- _Work instruction_: Your answer should hold only the lines from the one containing "This screenshot has height=619, width=1226." through the last line below, copied exactly; pictures stay out.

*** Opening Dataset entries ***

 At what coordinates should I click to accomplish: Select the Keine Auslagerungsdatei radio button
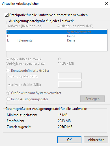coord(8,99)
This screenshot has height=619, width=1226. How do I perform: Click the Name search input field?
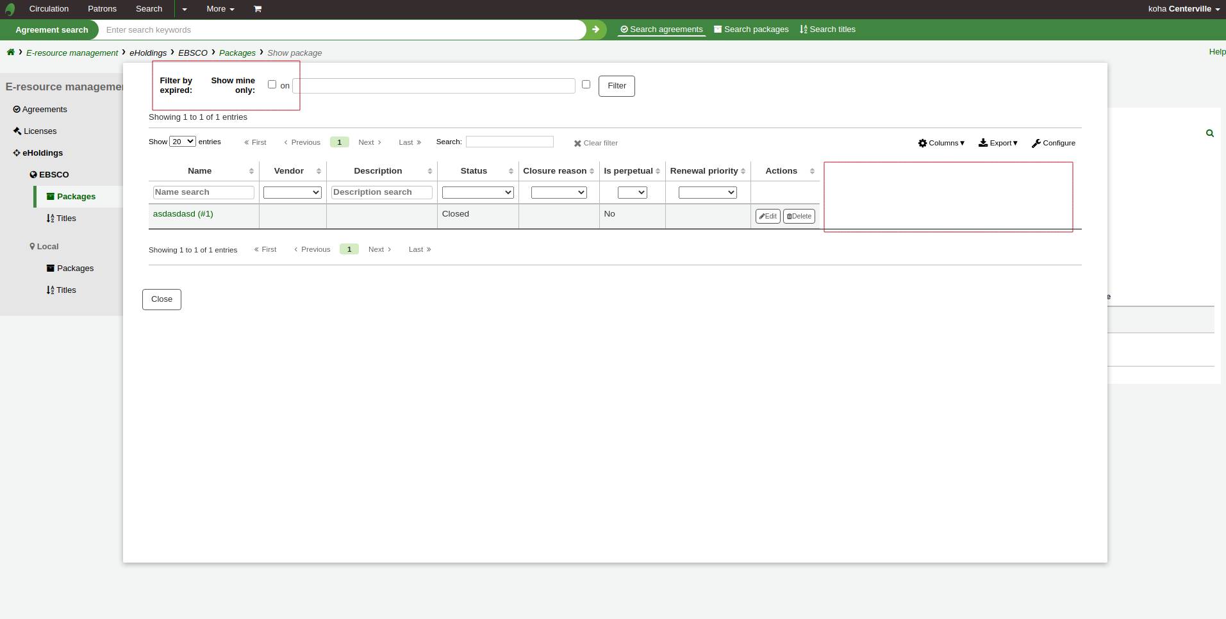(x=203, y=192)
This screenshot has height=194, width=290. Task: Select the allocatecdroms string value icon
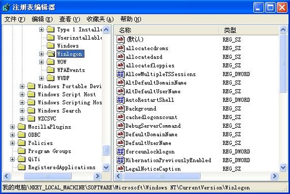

*** Closing Dataset entries ***

- _Solution_:
This screenshot has height=619, width=1226. How do I perform: Click the Name search input field?
(x=203, y=192)
This screenshot has height=194, width=290. Task: Select the allocatecdroms string value icon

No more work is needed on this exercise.